Exercise: I would like you to transcribe all of the data exactly.

Given entries:

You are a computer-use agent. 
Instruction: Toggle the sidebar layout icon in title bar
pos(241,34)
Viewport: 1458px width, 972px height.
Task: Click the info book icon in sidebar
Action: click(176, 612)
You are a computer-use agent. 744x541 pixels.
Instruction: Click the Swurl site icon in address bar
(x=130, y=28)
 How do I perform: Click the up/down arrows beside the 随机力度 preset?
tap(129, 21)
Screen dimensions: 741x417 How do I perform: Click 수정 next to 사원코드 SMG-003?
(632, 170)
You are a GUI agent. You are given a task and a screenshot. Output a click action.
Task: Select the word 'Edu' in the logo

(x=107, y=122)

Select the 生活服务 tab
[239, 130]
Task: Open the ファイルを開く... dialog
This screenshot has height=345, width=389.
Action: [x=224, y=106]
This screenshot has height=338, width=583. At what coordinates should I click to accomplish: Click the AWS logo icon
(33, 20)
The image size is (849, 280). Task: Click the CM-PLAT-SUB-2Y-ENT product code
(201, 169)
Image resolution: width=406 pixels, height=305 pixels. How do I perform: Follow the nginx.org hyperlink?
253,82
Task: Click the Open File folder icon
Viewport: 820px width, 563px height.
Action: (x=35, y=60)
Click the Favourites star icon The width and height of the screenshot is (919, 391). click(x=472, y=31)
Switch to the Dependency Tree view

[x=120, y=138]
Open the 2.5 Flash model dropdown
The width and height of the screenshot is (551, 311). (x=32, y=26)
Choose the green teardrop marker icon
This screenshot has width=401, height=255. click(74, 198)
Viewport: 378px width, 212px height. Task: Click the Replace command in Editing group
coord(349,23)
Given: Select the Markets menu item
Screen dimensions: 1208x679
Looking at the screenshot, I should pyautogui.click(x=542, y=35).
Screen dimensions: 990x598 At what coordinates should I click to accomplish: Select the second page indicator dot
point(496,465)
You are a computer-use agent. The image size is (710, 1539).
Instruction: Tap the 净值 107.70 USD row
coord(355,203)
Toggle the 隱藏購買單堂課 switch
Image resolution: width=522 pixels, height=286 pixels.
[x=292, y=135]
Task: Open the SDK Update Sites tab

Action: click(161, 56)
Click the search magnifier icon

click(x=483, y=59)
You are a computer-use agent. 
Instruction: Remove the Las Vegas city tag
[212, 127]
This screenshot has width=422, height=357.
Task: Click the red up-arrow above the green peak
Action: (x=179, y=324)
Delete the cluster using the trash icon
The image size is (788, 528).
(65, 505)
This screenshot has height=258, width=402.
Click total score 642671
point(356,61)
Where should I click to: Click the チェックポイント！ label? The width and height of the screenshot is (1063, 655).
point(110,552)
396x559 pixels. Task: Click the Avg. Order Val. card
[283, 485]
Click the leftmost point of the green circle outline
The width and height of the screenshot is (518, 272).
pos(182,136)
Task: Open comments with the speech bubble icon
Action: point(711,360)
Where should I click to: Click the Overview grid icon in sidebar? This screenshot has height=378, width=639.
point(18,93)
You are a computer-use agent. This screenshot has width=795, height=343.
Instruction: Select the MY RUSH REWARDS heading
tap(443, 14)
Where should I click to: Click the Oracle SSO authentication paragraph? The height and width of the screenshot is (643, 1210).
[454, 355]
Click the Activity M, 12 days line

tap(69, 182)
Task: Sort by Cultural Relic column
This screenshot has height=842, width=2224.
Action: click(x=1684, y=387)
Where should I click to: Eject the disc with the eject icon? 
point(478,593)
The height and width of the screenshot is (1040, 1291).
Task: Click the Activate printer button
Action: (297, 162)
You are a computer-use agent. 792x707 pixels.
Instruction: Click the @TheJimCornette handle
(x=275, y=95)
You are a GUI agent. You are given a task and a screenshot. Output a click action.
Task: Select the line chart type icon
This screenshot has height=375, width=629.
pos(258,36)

Exercise response:
You are a computer-use agent. 
Instruction: Toggle the sidebar layout icon in title bar
pos(241,34)
Viewport: 1458px width, 972px height.
Task: Click the info book icon in sidebar
Action: click(176, 612)
You are a computer-use agent. 744x541 pixels.
Instruction: Click the Swurl site icon in address bar
(x=130, y=28)
 How do I perform: Click the up/down arrows beside the 随机力度 preset?
tap(129, 21)
Screen dimensions: 741x417 How do I perform: Click 수정 next to 사원코드 SMG-003?
(632, 170)
You are a GUI agent. You are given a task and a screenshot. Output a click action.
Task: Select the word 'Edu' in the logo

(x=107, y=122)

Select the 生活服务 tab
[239, 130]
Task: Open the ファイルを開く... dialog
This screenshot has height=345, width=389.
Action: [x=224, y=106]
This screenshot has height=338, width=583. At what coordinates should I click to accomplish: Click the AWS logo icon
(33, 20)
The image size is (849, 280). Task: Click the CM-PLAT-SUB-2Y-ENT product code
(201, 169)
Image resolution: width=406 pixels, height=305 pixels. How do I perform: Follow the nginx.org hyperlink?
253,82
Task: Click the Open File folder icon
Viewport: 820px width, 563px height.
Action: (x=35, y=60)
Click the Favourites star icon The width and height of the screenshot is (919, 391). click(x=472, y=31)
Switch to the Dependency Tree view

[x=120, y=138]
Open the 2.5 Flash model dropdown
The width and height of the screenshot is (551, 311). (x=32, y=26)
Choose the green teardrop marker icon
This screenshot has width=401, height=255. click(74, 198)
Viewport: 378px width, 212px height. Task: Click the Replace command in Editing group
coord(349,23)
Given: Select the Markets menu item
Screen dimensions: 1208x679
Looking at the screenshot, I should pyautogui.click(x=542, y=35).
Screen dimensions: 990x598 At what coordinates should I click to accomplish: Select the second page indicator dot
point(496,465)
You are a computer-use agent. The image size is (710, 1539).
Instruction: Tap the 净值 107.70 USD row
coord(355,203)
Toggle the 隱藏購買單堂課 switch
Image resolution: width=522 pixels, height=286 pixels.
[x=292, y=135]
Task: Open the SDK Update Sites tab

Action: click(161, 56)
Click the search magnifier icon

click(x=483, y=59)
You are a computer-use agent. 
Instruction: Remove the Las Vegas city tag
[212, 127]
This screenshot has width=422, height=357.
Task: Click the red up-arrow above the green peak
Action: (x=179, y=324)
Delete the cluster using the trash icon
The image size is (788, 528).
(65, 505)
This screenshot has height=258, width=402.
Click total score 642671
point(356,61)
Where should I click to: Click the チェックポイント！ label? The width and height of the screenshot is (1063, 655).
point(110,552)
396x559 pixels. Task: Click the Avg. Order Val. card
[283, 485]
Click the leftmost point of the green circle outline
The width and height of the screenshot is (518, 272).
pos(182,136)
Task: Open comments with the speech bubble icon
Action: point(711,360)
Where should I click to: Click the Overview grid icon in sidebar? This screenshot has height=378, width=639.
point(18,93)
You are a computer-use agent. This screenshot has width=795, height=343.
Instruction: Select the MY RUSH REWARDS heading
tap(443, 14)
Where should I click to: Click the Oracle SSO authentication paragraph? The height and width of the screenshot is (643, 1210).
[454, 355]
Click the Activity M, 12 days line

tap(69, 182)
Task: Sort by Cultural Relic column
This screenshot has height=842, width=2224.
Action: click(x=1684, y=387)
Where should I click to: Eject the disc with the eject icon? 
point(478,593)
The height and width of the screenshot is (1040, 1291).
Task: Click the Activate printer button
Action: (297, 162)
You are a computer-use agent. 792x707 pixels.
Instruction: Click the @TheJimCornette handle
(x=275, y=95)
You are a GUI agent. You are given a task and a screenshot. Output a click action.
Task: Select the line chart type icon
This screenshot has height=375, width=629.
pos(258,36)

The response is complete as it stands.